**Task objective**
Going through the entries below, count each line that holds "computer" and give only the total.

-=-=-

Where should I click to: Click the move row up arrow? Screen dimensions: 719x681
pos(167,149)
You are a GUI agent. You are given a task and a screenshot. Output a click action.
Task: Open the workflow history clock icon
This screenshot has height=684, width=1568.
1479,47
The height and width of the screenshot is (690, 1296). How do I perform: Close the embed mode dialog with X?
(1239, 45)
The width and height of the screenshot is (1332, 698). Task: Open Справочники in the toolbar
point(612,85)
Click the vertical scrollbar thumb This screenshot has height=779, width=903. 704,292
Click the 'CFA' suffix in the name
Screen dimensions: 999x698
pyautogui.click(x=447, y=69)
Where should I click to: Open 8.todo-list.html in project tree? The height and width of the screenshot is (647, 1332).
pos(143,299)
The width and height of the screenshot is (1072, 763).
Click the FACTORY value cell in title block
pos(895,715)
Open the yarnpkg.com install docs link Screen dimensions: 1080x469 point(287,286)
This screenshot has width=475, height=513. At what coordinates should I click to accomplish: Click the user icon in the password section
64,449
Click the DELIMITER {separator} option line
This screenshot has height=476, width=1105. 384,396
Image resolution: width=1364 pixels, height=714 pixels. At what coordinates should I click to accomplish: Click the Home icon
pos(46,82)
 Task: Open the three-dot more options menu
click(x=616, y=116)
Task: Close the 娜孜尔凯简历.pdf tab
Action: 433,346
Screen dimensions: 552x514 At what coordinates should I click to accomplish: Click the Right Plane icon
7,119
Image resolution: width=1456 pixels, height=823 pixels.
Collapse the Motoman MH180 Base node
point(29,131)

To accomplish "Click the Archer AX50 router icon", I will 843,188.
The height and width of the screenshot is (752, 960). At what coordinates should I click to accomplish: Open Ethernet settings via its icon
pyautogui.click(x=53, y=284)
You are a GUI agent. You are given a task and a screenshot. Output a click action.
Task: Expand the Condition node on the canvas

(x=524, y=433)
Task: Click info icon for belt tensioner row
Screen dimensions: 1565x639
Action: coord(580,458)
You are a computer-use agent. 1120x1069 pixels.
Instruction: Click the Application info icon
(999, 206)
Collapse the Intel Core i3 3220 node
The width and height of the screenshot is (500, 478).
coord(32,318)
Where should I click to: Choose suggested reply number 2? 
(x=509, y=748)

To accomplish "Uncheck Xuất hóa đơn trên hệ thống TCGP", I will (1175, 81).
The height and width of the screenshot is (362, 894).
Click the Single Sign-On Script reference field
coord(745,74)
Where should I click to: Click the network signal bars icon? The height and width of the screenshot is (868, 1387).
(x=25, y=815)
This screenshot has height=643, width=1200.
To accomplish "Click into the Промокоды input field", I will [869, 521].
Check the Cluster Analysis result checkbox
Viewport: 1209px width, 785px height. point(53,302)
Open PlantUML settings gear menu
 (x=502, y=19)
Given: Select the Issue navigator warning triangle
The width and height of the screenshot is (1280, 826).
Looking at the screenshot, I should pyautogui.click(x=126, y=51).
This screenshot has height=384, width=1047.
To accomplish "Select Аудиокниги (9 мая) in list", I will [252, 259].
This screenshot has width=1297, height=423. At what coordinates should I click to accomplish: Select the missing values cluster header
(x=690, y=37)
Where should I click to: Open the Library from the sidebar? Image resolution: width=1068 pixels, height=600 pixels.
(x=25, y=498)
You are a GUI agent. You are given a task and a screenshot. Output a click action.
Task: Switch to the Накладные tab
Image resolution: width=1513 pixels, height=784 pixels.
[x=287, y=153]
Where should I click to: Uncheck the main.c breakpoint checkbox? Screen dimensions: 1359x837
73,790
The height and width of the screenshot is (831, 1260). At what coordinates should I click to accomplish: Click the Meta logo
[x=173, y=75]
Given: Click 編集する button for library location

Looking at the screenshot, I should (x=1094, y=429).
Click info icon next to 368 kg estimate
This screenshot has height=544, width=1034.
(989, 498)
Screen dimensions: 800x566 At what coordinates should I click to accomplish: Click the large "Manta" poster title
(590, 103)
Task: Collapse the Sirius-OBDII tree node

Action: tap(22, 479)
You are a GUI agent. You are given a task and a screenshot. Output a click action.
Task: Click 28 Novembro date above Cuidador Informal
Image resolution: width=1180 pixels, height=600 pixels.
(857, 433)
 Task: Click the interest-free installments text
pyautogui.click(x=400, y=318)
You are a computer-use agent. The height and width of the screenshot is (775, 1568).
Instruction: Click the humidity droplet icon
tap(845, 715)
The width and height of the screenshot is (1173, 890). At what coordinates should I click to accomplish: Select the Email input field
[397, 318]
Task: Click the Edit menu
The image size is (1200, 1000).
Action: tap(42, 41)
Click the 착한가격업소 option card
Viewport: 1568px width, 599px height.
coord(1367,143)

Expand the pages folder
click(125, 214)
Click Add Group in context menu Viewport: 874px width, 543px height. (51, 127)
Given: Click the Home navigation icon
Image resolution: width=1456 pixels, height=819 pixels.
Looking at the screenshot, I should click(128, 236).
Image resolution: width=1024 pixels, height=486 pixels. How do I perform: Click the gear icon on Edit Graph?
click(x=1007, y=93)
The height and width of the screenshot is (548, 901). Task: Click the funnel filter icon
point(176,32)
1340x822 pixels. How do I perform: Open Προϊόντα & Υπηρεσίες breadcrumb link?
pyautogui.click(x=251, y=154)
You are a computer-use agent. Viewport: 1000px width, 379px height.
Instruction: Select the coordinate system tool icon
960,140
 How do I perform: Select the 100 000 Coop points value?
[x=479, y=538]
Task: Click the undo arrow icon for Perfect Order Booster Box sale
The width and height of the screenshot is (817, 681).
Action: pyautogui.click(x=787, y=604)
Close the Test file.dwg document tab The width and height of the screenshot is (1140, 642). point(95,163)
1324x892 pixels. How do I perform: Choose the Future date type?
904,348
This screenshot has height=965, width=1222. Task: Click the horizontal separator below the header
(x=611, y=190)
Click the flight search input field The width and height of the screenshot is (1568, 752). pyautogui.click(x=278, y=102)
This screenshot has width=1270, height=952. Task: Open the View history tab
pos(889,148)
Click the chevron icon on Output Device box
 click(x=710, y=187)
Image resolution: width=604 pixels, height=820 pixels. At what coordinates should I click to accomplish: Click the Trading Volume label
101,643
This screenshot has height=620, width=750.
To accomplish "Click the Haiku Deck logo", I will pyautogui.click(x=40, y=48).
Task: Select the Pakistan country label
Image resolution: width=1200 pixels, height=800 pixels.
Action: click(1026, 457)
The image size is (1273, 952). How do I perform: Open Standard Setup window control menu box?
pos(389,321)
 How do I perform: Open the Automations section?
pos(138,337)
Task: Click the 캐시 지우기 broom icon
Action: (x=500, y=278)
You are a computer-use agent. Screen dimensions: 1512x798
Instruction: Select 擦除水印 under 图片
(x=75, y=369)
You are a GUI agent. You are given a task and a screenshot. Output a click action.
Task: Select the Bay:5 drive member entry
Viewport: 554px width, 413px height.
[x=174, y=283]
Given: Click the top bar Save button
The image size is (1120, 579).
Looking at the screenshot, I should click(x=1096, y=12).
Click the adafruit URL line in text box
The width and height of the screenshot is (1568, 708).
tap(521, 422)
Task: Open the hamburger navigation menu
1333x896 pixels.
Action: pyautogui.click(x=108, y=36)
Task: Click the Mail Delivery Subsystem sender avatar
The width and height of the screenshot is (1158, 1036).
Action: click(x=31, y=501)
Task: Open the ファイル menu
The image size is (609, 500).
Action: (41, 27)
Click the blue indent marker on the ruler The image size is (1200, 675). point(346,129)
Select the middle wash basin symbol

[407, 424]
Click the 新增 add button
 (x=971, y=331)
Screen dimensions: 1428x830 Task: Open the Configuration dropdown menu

-=-=-

**Task result**
4